Wednesday, February 19, 2014

How Many Health Professionals Does It Take To See a Patient in a Primary Care Office?

Two heads are better than one.

John Heywood (1497-1580),  Proverbs (1546)

Medicine is, or should be, a confidential one-on-one relationship between patient and physician.

A  belief of many physicians

How many?

It depends on how you define “health professional.”


Do you define a  health professional  as  the primary care physician?

Then the answer may be one, as Doctor Gordon Moore, a primary care physician,  explained in a 2002 article “ Going Solo: One Doc, One Room, One Year Later, American Academy of Family  Medicine, March 2002).  In his article,  Moore  carefully pointed out, it also takes  a trusty computer with broad band access to the Internet.

The answer could still be one,  if you accept the premise of  doctors practicing  “retainer medicine,” aka, direct pay or concierge, medicine.  These physicians believe in a one-on-one doctor-patient relationship with 24/7 access,  patients being seen on the day they call, longer face-to-face visits,  and pay either at the time of care delivery or on the basis of a monthly or yearly retainer fee.

Many More

Then  the answer  may be many more if you  practice as part of an integrated team at Kaiser Permanente, as set forth by Doctor David Lawrence,  former chairman and CEO of  Kaiser, in his excellent book, From Chaos to Care: The Promise of Team-Based Care (Perseus Publishing, 2002).  

The Kaiser Team

 In his book, Lawrence  listed these members of  a team  delivering  integrated care to preven manage and treat disease.

·         Doctor, the leader

·         Nurse care manager, the glue of the team

·         Other physicians , e.g, for the patient with diabetes, a cardiologist, a nephrologist, an ophthalmologist, an endocrinologist, even a surgeon

·         Other professionals, - nutritionists, pharmacists, social workers, health educators, nurse practitioners,  physician assistants

·         Alternative Providers -   Chiropractors, Osteopathic physicians, Yoga and acupuncture specialists, and managers for stress, chronic painl sports-injuries, and addiction

Doctor Lawrence  presents a compelling case that his approach works better with better outcomes than the traditional one-on-one relationship of patients to doctors.  And it works better if all of this takes place under one corporate roof with clear information exchanges between the various team members. His underlying message is: it’s the system, not the individual doctor or the individual patient who drive the health care bus.

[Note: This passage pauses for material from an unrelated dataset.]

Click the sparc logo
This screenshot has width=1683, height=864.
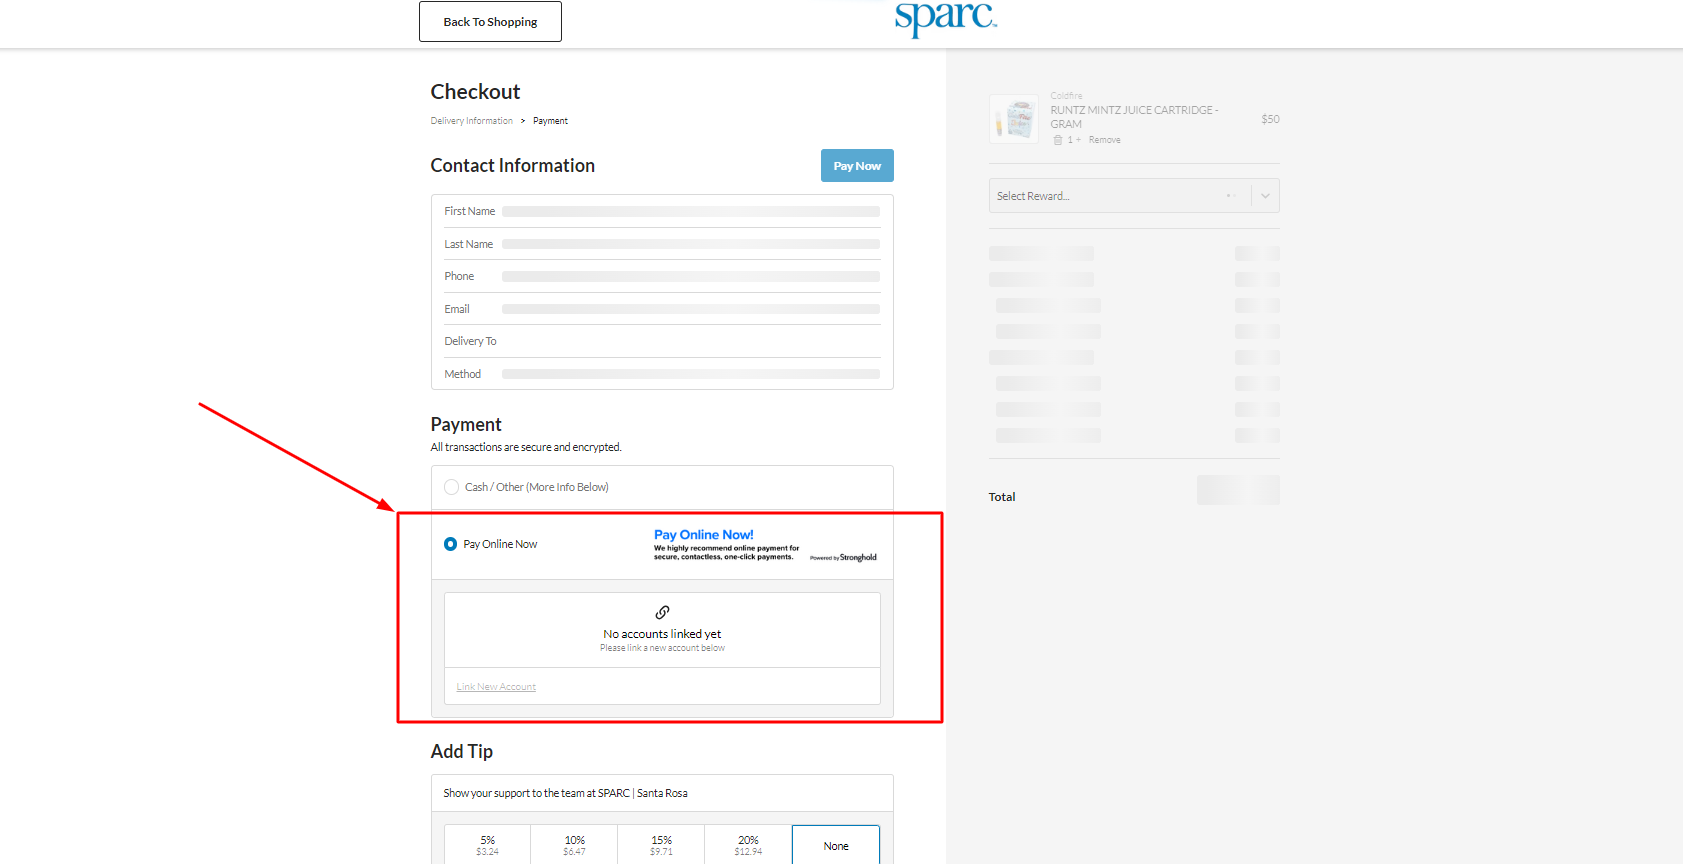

Cambridge Health Alliance Team

In a similar vein of health care integration,  in yesterday’s Wall Street Journal,  Laura Landro,  gives this  list of  health providers on the health care team with their duties at Union Square Family Health Center in Somerville, Massachusetts one of 15 primary care centers  of Cambridge Health  Care Alliance affiliated with Harvard Medical School  (“The Team Can See You Now”,  February 18, Wall Street Journal).  The article’s subheading tells the story, “Why Visit One Doctor When Some Offices Offer a Medical Entourage?  Physician Shortage Drives Trend.”

Team Members and Duties

Landro says team members and their duties include:

·         Doctor – Supervises medial team, diagnoses patties, peformsm procedures, prescribes medications.

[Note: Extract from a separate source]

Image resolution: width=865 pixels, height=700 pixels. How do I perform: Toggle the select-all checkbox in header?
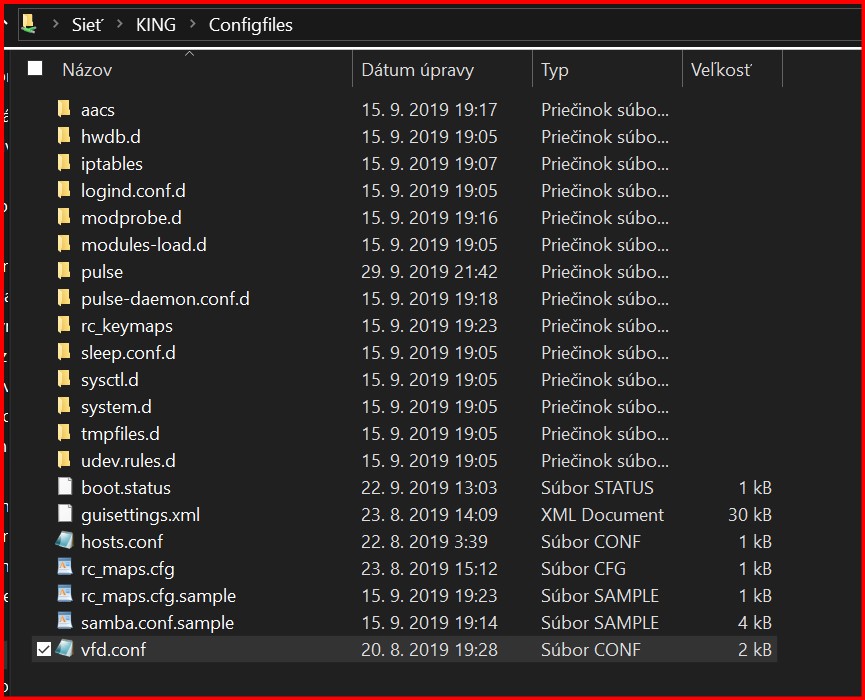tap(36, 69)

·         Social worker – Assists patient with needs like transportation  and financial assistance  , connects patient to behavior  health services for depression.

·         Physician Assistant – Handles routine consultations,  manages lab results, point person when doctor isn’t available. 

·         Pharmacist – Advises  Patients  on how to take drugs  correctly and possible side effects and interactions, adjust dosages, and helps manage chronic pain.

·         Medical Assistant – Takes patients’ vital signs, prepares them to see doctor, takes blood for lab tests, tracks follow-up appointments.

·         Registered   Nurses – Performs triage and directs some patient visits like prenatal counseling.  Helps patient adopt healthier life styles.

The Team –Based Idea

The idea behind team-based care is to allow team members to  practice at the highest level allowed by their training and license.  Team-based care is not without dissenters.  Many doctors resist it.  A  majority of patients, according to a study by a California Blue Shield study, prefer to be seen  first and in some cases, only by a doctor.   But 94% of patients participating in team-based care said they liked it, and 81% said they were willing to try it. 

For larger integrated health organizations,  like Kaiser and Health Partners in Boston and in many academic centers,  team-based care is how medicine is practiced now.   For independent physicians in private practice, team-care is less desirable, and they prefer other options relying more on their personal skills and training.    

What we are witnessing is the evolution of a two-tier medical system, with one tier being handled by  organizations and the other by personal physicians.

Tweet:  Medical practice is evolving into a two tiers – one system consisting of team-based care, the other of personal physicians practicing independently.